Keine Ahnung zu haben, wie bestimmte Dinge gesetzlich geregelt sind, kann schnell zu Problemen führen. Noch schwieriger wird es, wenn man lediglich glaubt zu wissen, wie Dinge gesetzlich geregelt sind. Rechtsirrtümer sind darum inzwischen ein beliebtes Thema von Büchern und Talkshows.
Dort geht es aber meist um Fehlannahmen von Privatleuten. Aber selbst wer täglich Verträge unterschreibt oder Personal einstellt, ist davor nicht gefeit. "Auch unter Unternehmern sind viele Rechtsirrtümer weit verbreitet", sagt Michael Sörgel von der Anwaltskanzlei DLA Piper.

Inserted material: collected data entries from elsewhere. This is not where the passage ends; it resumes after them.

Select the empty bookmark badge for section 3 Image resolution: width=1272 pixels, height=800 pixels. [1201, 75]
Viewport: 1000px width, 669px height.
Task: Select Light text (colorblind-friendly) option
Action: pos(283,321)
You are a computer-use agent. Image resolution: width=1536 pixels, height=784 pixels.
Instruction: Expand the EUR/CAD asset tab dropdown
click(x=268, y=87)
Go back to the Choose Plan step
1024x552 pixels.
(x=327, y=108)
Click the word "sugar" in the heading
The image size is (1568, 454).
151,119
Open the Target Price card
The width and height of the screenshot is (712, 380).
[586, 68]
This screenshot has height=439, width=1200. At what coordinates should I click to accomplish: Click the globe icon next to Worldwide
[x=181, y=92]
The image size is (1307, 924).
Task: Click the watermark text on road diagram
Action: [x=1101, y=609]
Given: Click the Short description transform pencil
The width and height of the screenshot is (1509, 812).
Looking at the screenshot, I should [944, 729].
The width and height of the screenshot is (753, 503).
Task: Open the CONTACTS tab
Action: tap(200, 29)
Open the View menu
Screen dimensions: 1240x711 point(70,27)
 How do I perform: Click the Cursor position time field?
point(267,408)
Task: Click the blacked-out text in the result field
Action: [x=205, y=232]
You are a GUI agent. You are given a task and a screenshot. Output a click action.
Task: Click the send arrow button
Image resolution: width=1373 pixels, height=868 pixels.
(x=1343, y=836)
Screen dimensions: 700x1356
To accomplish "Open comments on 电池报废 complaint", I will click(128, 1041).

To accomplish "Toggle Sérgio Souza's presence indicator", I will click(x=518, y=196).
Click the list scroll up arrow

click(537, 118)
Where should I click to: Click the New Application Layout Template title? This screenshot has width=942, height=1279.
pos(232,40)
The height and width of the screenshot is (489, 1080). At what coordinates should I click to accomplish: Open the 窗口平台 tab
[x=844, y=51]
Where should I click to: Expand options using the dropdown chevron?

Da kann ein Geschäftsführer noch Entscheidungen fällen, obwohl man glaubte, ihn entmachtet zu haben. Da treffen Chefs Entscheidungen im Vertrauen auf Ausschlussklauseln, die nicht greifen. Da lässt der fürs Marketing verantwortliche Geschäftsführer den inkompetenten Finanzkollegen vor sich hinwurschteln, weil er glaubt: "Ich muss nur für meine eigenen Fehler einstehen." Manche dieser Irrtümer kosten Geld, und manche gefährden die Existenz von Unternehmen. Besser, man fragt jemanden, der sich damit auskennt.